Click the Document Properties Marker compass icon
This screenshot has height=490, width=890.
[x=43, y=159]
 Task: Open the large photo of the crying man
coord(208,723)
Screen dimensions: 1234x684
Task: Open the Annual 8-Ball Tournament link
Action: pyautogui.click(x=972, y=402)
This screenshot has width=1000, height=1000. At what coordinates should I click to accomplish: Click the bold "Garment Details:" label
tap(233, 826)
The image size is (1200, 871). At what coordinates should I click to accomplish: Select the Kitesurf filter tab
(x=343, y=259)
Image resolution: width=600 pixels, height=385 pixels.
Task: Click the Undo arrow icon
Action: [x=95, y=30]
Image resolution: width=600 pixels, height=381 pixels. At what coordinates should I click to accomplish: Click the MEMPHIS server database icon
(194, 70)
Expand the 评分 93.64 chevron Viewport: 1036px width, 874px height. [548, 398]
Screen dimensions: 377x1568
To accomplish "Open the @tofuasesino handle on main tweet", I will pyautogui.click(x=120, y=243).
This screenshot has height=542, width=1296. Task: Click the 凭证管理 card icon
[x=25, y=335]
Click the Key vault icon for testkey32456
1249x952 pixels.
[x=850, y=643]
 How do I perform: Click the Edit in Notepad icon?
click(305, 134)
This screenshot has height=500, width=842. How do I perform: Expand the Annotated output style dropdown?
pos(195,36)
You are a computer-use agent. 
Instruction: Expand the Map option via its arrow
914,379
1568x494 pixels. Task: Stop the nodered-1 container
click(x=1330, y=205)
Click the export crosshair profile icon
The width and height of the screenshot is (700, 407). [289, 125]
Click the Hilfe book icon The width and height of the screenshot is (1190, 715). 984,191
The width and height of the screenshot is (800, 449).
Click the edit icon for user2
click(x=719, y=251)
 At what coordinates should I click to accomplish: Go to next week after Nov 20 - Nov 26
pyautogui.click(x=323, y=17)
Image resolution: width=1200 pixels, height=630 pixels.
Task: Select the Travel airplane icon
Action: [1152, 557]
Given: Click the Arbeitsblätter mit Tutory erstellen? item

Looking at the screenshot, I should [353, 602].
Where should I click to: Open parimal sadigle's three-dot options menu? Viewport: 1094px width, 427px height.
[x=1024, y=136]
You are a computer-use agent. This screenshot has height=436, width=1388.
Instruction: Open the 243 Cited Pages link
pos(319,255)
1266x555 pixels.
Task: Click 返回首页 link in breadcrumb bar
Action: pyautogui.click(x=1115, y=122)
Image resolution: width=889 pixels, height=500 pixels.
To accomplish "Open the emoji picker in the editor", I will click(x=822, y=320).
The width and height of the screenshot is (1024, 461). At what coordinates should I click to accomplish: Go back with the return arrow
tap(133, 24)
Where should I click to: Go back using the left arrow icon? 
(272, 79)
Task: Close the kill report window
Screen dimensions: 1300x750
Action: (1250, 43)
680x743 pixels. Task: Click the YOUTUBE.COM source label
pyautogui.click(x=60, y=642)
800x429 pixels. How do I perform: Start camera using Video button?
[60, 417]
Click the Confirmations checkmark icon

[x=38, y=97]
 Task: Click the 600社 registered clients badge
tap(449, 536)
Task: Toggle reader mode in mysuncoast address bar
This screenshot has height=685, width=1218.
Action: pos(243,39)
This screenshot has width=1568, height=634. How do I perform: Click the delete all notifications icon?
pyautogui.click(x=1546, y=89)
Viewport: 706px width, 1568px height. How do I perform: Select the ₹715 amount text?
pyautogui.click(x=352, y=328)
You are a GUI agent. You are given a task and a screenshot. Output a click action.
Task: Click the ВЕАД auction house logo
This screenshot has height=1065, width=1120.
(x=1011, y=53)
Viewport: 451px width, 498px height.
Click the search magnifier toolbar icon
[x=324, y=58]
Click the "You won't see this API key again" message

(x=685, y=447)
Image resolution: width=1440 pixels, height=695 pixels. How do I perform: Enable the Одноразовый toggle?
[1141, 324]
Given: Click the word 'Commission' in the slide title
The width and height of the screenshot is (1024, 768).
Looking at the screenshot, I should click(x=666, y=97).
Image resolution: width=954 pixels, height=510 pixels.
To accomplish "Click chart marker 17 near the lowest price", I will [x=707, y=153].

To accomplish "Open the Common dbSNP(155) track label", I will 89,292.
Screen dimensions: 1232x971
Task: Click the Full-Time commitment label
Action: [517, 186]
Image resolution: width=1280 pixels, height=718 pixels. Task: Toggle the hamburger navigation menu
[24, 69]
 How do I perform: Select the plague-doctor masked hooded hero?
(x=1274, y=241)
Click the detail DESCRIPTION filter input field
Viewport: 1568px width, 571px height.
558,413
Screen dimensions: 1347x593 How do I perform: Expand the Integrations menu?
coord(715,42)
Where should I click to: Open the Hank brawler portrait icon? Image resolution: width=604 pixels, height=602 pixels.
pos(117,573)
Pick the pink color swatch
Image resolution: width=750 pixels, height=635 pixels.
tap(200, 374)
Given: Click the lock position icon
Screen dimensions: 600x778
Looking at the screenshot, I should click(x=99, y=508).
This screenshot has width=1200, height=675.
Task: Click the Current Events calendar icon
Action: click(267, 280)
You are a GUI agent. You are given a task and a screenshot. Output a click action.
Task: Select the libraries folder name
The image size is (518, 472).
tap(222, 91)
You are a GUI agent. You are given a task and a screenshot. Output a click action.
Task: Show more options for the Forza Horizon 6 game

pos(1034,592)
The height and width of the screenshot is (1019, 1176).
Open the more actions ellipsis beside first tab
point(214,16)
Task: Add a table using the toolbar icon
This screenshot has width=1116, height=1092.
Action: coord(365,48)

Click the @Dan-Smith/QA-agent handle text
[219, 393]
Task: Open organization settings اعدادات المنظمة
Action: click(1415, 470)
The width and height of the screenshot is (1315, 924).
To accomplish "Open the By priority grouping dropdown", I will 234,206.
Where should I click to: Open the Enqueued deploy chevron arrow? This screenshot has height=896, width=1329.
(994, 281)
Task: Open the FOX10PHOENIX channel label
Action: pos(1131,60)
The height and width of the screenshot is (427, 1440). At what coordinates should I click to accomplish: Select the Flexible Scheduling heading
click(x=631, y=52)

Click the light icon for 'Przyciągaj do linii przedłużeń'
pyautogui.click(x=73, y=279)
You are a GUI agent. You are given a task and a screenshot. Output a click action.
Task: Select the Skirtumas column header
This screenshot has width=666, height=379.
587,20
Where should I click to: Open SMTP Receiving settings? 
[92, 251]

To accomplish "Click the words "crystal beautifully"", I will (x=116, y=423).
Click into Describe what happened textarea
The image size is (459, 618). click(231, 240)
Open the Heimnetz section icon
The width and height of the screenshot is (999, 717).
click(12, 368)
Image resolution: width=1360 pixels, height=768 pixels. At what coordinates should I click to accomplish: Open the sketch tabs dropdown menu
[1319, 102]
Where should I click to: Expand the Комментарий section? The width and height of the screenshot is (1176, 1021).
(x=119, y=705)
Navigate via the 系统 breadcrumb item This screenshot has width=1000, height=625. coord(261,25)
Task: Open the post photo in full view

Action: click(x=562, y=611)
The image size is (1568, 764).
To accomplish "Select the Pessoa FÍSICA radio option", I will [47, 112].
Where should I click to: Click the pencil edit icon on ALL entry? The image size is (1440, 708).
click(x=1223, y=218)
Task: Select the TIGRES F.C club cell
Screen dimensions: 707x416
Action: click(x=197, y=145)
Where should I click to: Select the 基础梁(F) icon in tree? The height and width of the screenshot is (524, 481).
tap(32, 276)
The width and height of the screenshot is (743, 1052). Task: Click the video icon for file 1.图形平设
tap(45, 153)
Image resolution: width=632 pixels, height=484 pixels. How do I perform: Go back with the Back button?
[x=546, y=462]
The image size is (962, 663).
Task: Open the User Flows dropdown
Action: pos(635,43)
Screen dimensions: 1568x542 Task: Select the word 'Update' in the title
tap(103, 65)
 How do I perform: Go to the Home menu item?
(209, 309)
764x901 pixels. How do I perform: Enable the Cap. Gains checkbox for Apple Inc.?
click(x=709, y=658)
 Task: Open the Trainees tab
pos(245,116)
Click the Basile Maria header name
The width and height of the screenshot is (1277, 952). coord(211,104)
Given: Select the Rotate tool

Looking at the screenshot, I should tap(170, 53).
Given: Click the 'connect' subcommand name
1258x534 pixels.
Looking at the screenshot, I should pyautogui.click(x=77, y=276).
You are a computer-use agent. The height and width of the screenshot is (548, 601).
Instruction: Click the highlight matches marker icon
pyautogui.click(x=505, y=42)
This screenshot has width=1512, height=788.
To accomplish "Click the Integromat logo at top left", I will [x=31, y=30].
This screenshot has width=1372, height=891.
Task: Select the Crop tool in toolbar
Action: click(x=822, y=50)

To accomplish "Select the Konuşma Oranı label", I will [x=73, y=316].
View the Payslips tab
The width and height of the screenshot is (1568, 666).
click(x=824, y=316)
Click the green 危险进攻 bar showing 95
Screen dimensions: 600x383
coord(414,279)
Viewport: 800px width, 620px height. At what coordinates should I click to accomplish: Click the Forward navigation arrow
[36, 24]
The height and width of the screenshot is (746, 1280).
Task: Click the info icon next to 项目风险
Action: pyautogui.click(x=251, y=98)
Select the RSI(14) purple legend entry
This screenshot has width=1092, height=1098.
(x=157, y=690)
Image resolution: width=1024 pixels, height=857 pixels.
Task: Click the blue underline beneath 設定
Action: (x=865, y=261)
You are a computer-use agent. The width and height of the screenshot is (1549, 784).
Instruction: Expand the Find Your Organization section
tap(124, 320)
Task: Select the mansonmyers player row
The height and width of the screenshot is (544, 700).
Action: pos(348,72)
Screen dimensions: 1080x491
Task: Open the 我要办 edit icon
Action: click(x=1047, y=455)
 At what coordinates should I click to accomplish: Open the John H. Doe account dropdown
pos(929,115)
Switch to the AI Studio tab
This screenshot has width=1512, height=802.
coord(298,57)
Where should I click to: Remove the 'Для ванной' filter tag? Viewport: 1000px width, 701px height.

▬▬▬

**Exercise**
Please return the lines above exactly, from the first one down to the line with "Screen dimensions: 377x1568", and stop after that line.

**Solution for this exercise**
Click the Document Properties Marker compass icon
This screenshot has height=490, width=890.
[x=43, y=159]
 Task: Open the large photo of the crying man
coord(208,723)
Screen dimensions: 1234x684
Task: Open the Annual 8-Ball Tournament link
Action: pyautogui.click(x=972, y=402)
This screenshot has width=1000, height=1000. At what coordinates should I click to accomplish: Click the bold "Garment Details:" label
tap(233, 826)
The image size is (1200, 871). At what coordinates should I click to accomplish: Select the Kitesurf filter tab
(x=343, y=259)
Image resolution: width=600 pixels, height=385 pixels.
Task: Click the Undo arrow icon
Action: [x=95, y=30]
Image resolution: width=600 pixels, height=381 pixels. At what coordinates should I click to accomplish: Click the MEMPHIS server database icon
(194, 70)
Expand the 评分 93.64 chevron Viewport: 1036px width, 874px height. [548, 398]
Screen dimensions: 377x1568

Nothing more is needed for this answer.